We have come to expect Eddie’s talks to be well-researched, thorough, and challenging. This talk didn’t disappoint. As Eddie said in his introduction, this was not a talk about astronomy, it was about optics, and Eddie was on home ground – much of his professional career was in the field of optics. And 2015 has been designated as UNESCO’s International Year of Light – very appropriate.
In the beginning there was Newton. In his seminal work on the spectrum of sunlight, Isaac convinced himself that the colour fringe around an image cast by a simple lens (chromatic aberration) would make lenses unsuitable for use in telescopes because the image appears fuzzy.
Mirrors don’t have this problem and in 1669 Newton’s answer had been to design and make a telescope using a mirror. Now known as a Newtonian Reflector, his telescope was very well received by the Royal Society and he became a determined advocate of reflectors. His pronouncements dominated thinking in England.
In Opticks (1704) Newton described experiments to show that chromatic aberration could never be entirely eliminated from a system of lenses. This is wrong and Eddie argued convincingly that Newton’s experimental approach was less than sound – maybe he saw what he wanted to see and even cut some corners.
Not everyone was convinced. In the 1730s an amateur, Chester Moore Hall, picked up on suggestions that the human eye didn’t suffer from the problem (actually it does, but never mind) and experimented with doublet combinations of two lenses made of different kinds of glass. He found this could mitigate the problem. His work came accidentally to the notice of an optician, George Bass (of whom more later).
Enter John Dollond. In 1752 he gave up silk weaving and joined his son Peter in a business making optical instruments. Dollond came to doubt Newton’s conclusions and carefully repeated his experiments. During this time he visited George Bass and could have heard from him about the work 25 years earlier by Moore Hall. Dollond demonstrated that chromatic aberration could be significantly reduced by using a doublet combination of lenses. In 1758 his paper on the subject was read to the Royal Society and received great acclaim. He was awarded the Copley Medal, the Royal’s highest award, and in the same year was granted a patent.
After John Dollond died in 1761 his son Peter moved to enforce the patent. His competitors put a petition before the Privy Council to have the patent revoked on the grounds that George Bass had made such lenses before 1758 and Dollond got the idea from him. The Court upheld Dollond’s patent, ruling that “it was not the person who locked his invention in his scrutoire that ought to profit by a patent for such invention, but he who brought it forth for the benefit of the public”.

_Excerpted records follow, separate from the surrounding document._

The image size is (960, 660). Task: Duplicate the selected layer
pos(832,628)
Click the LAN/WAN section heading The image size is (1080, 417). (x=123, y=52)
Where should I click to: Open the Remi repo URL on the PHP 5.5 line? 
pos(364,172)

Dollond’s company thrived and its instruments were highly prized by astronomers and naval officers during the Napoleonic Wars.
All was rosy in the Dollond garden until about 1814. Then in Bavaria, Joseph Fraunhofer worked very methodically to measure the optical characteristics of different types of glass. He designed a high-resolution spectrometer and discovered 574 dark ‘absorption’ lines in the solar spectrum. These provided the basis of a quantitative understanding of the spectrum and properties of glasses. They also opened up a whole new field of astronomy, ’spectroscopy’, kick-starting astrophysics and introducing us to the now well-known property of spectra from distant galaxies – ‘redshift’. In around 1820 a Swiss, Pierre Guinand, working in Fraunhofer’s company, devised a way of making much larger glass blanks than previously possible. This opened the way to the great refracting telescopes later in the century.

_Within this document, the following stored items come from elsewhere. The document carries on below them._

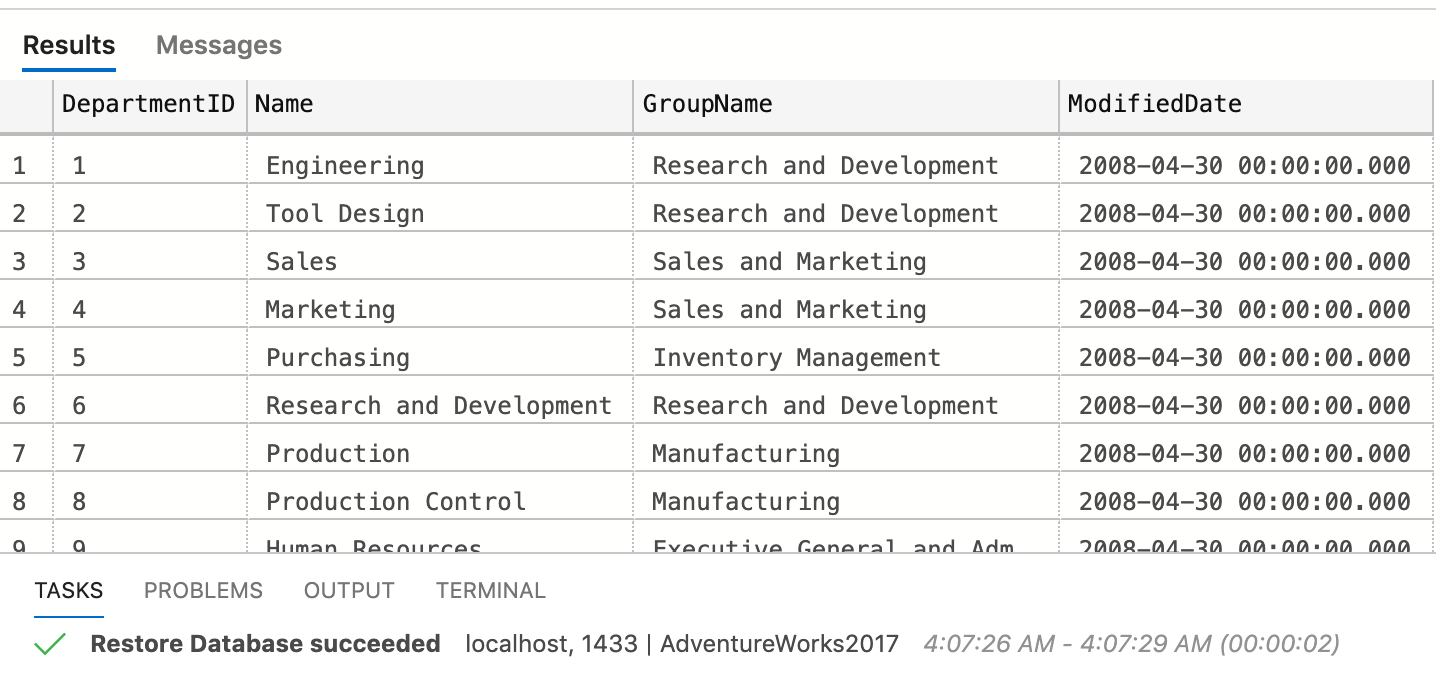Click Marketing row's ModifiedDate cell
The width and height of the screenshot is (1436, 684).
pos(1246,309)
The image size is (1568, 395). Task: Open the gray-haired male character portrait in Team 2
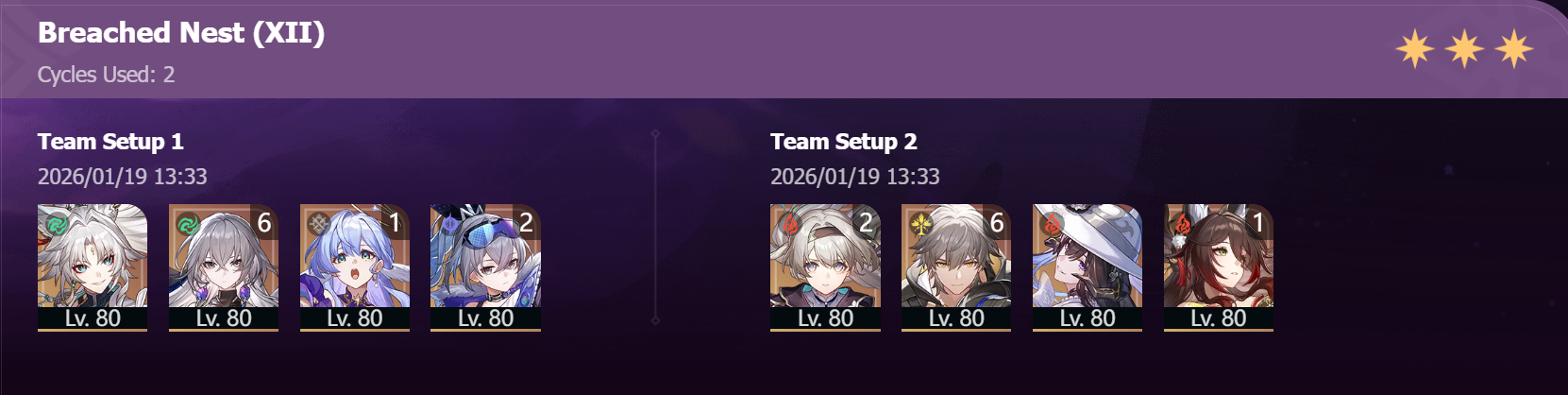956,267
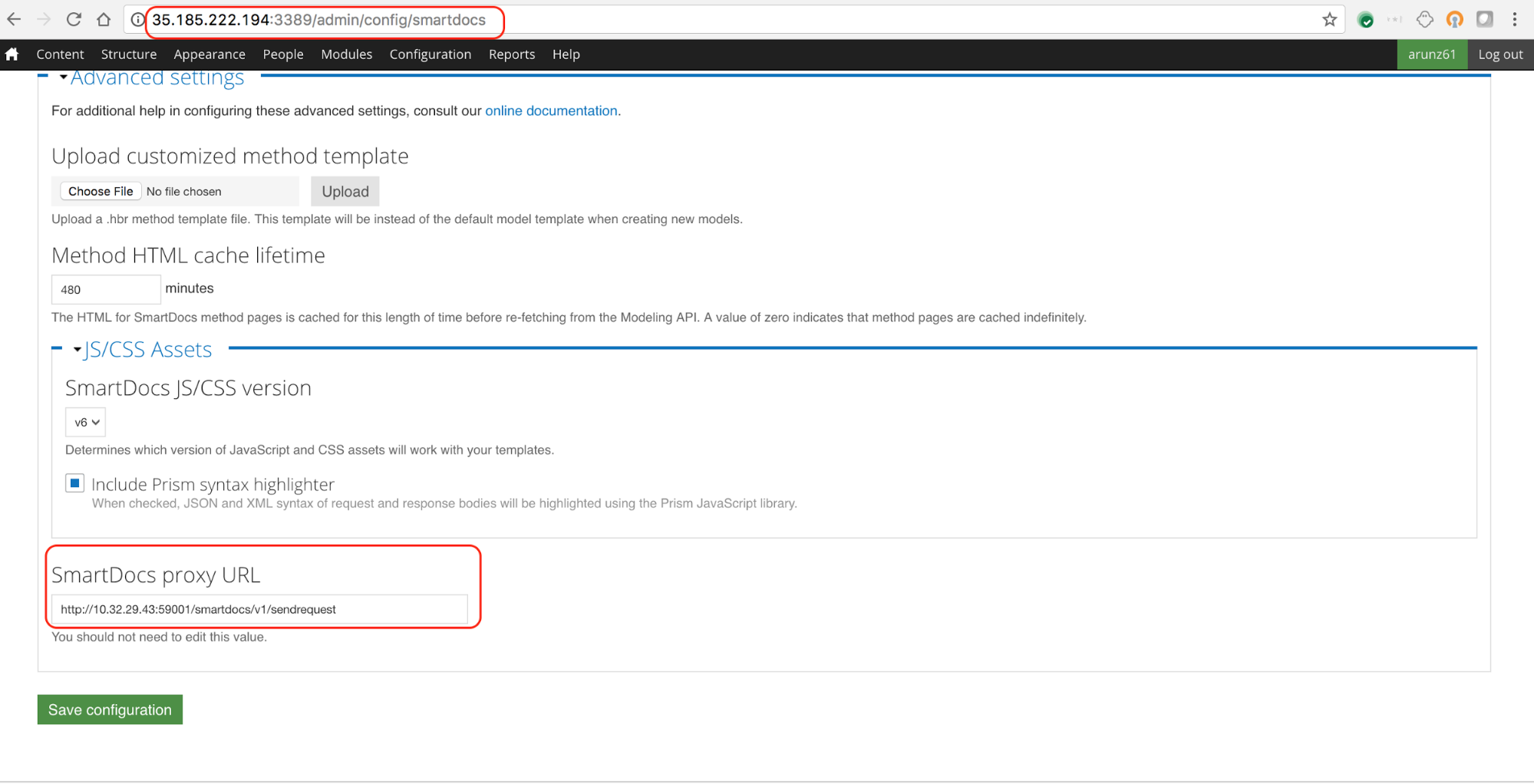Click the Drupal home icon in admin bar
Screen dimensions: 1534x784
point(12,54)
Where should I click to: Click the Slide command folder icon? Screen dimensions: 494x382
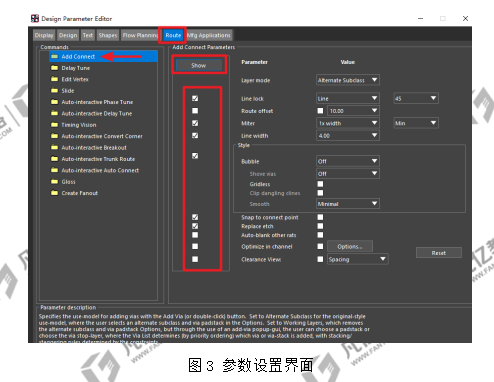point(54,90)
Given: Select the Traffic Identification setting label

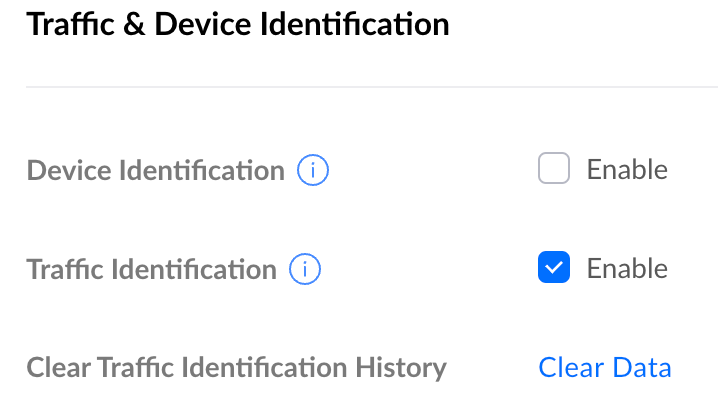Looking at the screenshot, I should [152, 269].
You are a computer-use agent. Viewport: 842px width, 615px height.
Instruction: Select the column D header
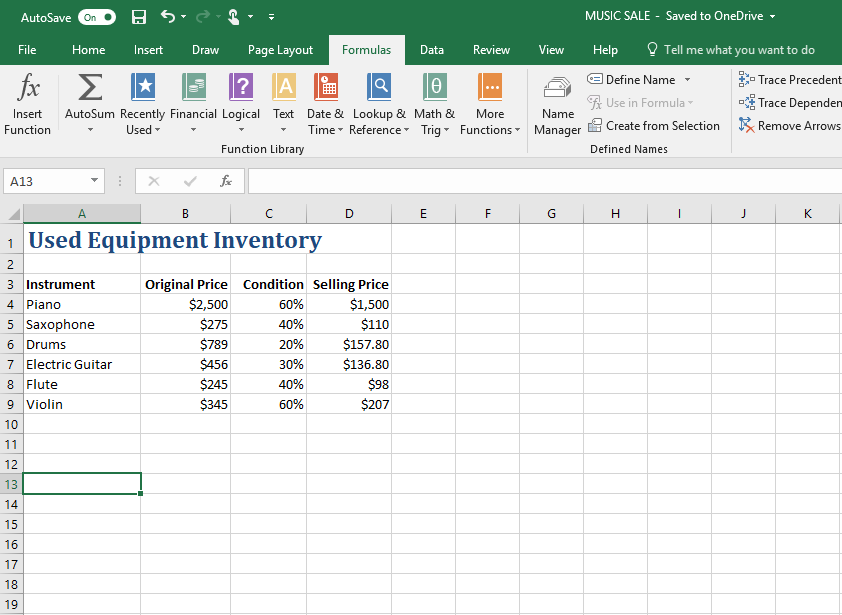coord(348,213)
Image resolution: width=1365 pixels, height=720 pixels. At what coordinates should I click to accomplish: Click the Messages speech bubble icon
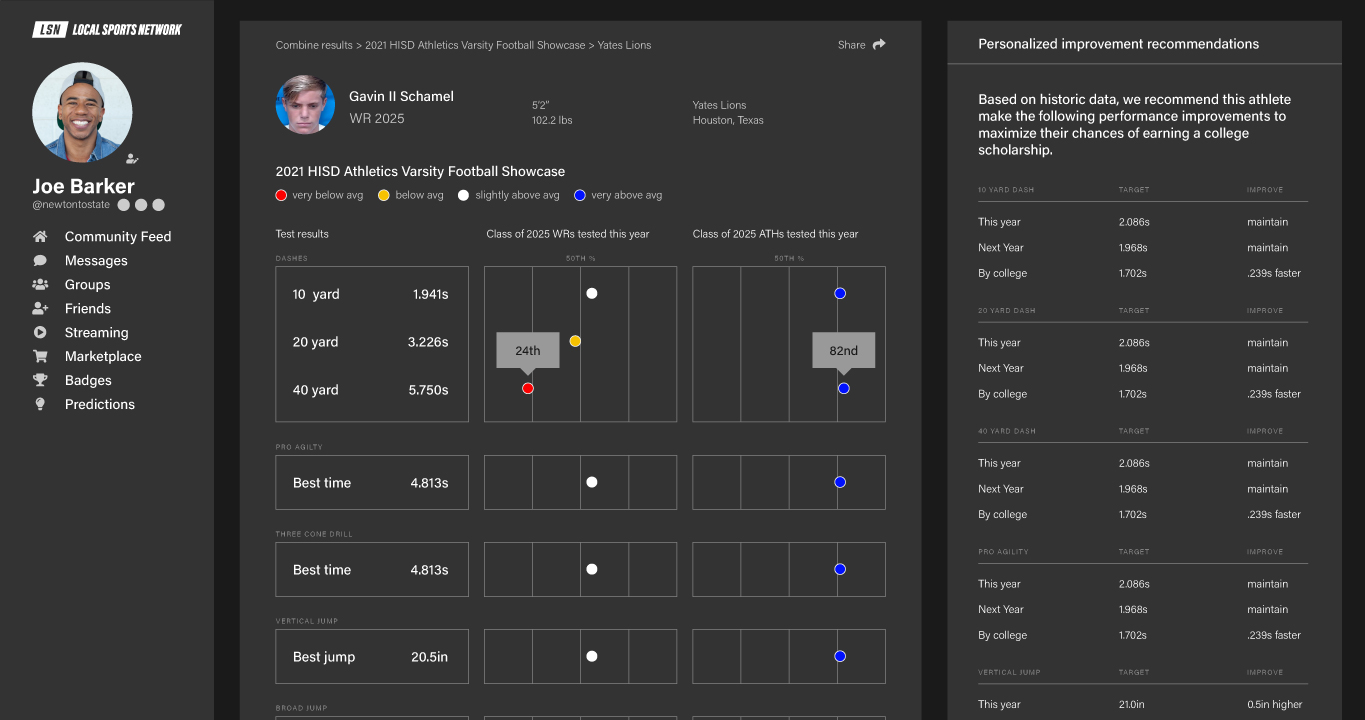pyautogui.click(x=40, y=261)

The world centre of optical work had shifted to Germany. Developments by Ernst Abbe in the 1870s and Otto Schott in the ‘70s and ‘80s moved knowledge and techniques forward and made German optics preeminent. By the time of the First World War the quality of German optical instruments was a significant advantage for the German Navy and Army and Britain was playing catch-up.
Eddie’s talk was lavishly illustrated with detailed diagrams and graphs, and as usual he made us concentrate! The talk was followed by a lively Q&A. At one point we digressed into the Battle of Jutland and the role of German optical glass – not astronomy, sure, but entirely appropriate in Greenwich and the National Maritime Museum.
Many thanks to Eddie for sharing his insights.